This does illustrate that the James Madison, writing as Publius, who defended the US Constitution rejected the more radical Enlightenment notion of the "perfectibility of man." But contrary to Hall's assertion it does not make Madison's sentiment into the T of John Calvin's TULIP. T standing for "Total Depravity." Rather, it seems Madison thought man's nature somewhat or partially depraved.

But I also note that not all "orthodox Christians" of the founding era or today are Calvinists. Every letter of Calvin's TULIP is disputed by orthodox Protestants back then and today. Though Hall claims the "Christianity" of America's founding as not only "orthodox" but also "reformed." This perhaps is a bridge too far. I write more on this below.

Hall's discussion of George Washington is relevant here too. Just as the definition of "deism" is disputed (and noted in Hall's nifty book) so too is "Christianity." Hall's thesis is that Christianity influenced the American founding in a very meaningful way and I don't dispute this; but I think a lot of it depends on the definition of "Christianity."

The more narrow the definition according to "orthodox" standards, the less "Christian" the American founding appears to be. George Washington, for instance, has been claimed as "Christian" (and other things). In some broader latitudinarian sense; he clearly was. If to be a virtuous person means you are a Christian, then I think Washington would clearly pass this test.

═══

### PROBLEMS TO SOLVE
a – According to the passage on Christianity and the American founding, what does the T in John Calvin's TULIP stand for?
b – Repeat the passage on Christianity and the American founding between "This does illustrate" and "on this below.", inclusive.

### COLLECTED MATERIAL
═══

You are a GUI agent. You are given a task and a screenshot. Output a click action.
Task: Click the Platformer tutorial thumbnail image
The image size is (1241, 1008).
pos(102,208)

═══

### ANSWERS BY TASK
a – Total Depravity.

b –
This does illustrate that the James Madison, writing as Publius, who defended the US Constitution rejected the more radical Enlightenment notion of the "perfectibility of man." But contrary to Hall's assertion it does not make Madison's sentiment into the T of John Calvin's TULIP. T standing for "Total Depravity." Rather, it seems Madison thought man's nature somewhat or partially depraved.

But I also note that not all "orthodox Christians" of the founding era or today are Calvinists. Every letter of Calvin's TULIP is disputed by orthodox Protestants back then and today. Though Hall claims the "Christianity" of America's founding as not only "orthodox" but also "reformed." This perhaps is a bridge too far. I write more on this below.